--- THE PROBLEM ---
Output every line of the material exactly.

• • • • • • •

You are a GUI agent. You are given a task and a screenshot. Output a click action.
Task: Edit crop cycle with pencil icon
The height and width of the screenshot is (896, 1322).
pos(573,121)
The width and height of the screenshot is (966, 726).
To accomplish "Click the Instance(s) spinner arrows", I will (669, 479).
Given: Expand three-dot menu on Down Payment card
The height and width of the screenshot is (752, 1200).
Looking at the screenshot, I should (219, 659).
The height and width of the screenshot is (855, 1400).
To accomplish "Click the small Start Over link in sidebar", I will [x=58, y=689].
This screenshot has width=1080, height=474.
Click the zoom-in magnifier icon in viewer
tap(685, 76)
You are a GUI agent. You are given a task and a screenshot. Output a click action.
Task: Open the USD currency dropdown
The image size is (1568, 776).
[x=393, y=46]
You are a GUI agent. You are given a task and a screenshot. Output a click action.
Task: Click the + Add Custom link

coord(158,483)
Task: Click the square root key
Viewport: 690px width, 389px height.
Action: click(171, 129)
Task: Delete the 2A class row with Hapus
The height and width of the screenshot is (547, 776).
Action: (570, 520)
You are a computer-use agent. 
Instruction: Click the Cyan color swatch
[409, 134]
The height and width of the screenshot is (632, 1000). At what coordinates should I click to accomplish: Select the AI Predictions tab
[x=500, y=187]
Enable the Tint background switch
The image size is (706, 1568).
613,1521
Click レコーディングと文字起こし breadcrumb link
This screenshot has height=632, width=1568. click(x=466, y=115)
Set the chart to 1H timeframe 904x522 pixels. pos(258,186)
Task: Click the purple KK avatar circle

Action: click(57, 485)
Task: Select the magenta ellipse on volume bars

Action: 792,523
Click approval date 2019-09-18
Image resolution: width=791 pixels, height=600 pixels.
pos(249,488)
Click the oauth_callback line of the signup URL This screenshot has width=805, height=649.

• • • • • • •

--- WRITTEN RESPONSE ---
You are a GUI agent. You are given a task and a screenshot. Output a click action.
Task: Edit crop cycle with pencil icon
The height and width of the screenshot is (896, 1322).
pos(573,121)
The width and height of the screenshot is (966, 726).
To accomplish "Click the Instance(s) spinner arrows", I will (669, 479).
Given: Expand three-dot menu on Down Payment card
The height and width of the screenshot is (752, 1200).
Looking at the screenshot, I should (219, 659).
The height and width of the screenshot is (855, 1400).
To accomplish "Click the small Start Over link in sidebar", I will [x=58, y=689].
This screenshot has width=1080, height=474.
Click the zoom-in magnifier icon in viewer
tap(685, 76)
You are a GUI agent. You are given a task and a screenshot. Output a click action.
Task: Open the USD currency dropdown
The image size is (1568, 776).
[x=393, y=46]
You are a GUI agent. You are given a task and a screenshot. Output a click action.
Task: Click the + Add Custom link

coord(158,483)
Task: Click the square root key
Viewport: 690px width, 389px height.
Action: click(171, 129)
Task: Delete the 2A class row with Hapus
The height and width of the screenshot is (547, 776).
Action: (570, 520)
You are a computer-use agent. 
Instruction: Click the Cyan color swatch
[409, 134]
The height and width of the screenshot is (632, 1000). At what coordinates should I click to accomplish: Select the AI Predictions tab
[x=500, y=187]
Enable the Tint background switch
The image size is (706, 1568).
613,1521
Click レコーディングと文字起こし breadcrumb link
This screenshot has height=632, width=1568. click(x=466, y=115)
Set the chart to 1H timeframe 904x522 pixels. pos(258,186)
Task: Click the purple KK avatar circle

Action: click(57, 485)
Task: Select the magenta ellipse on volume bars

Action: 792,523
Click approval date 2019-09-18
Image resolution: width=791 pixels, height=600 pixels.
pos(249,488)
Click the oauth_callback line of the signup URL This screenshot has width=805, height=649.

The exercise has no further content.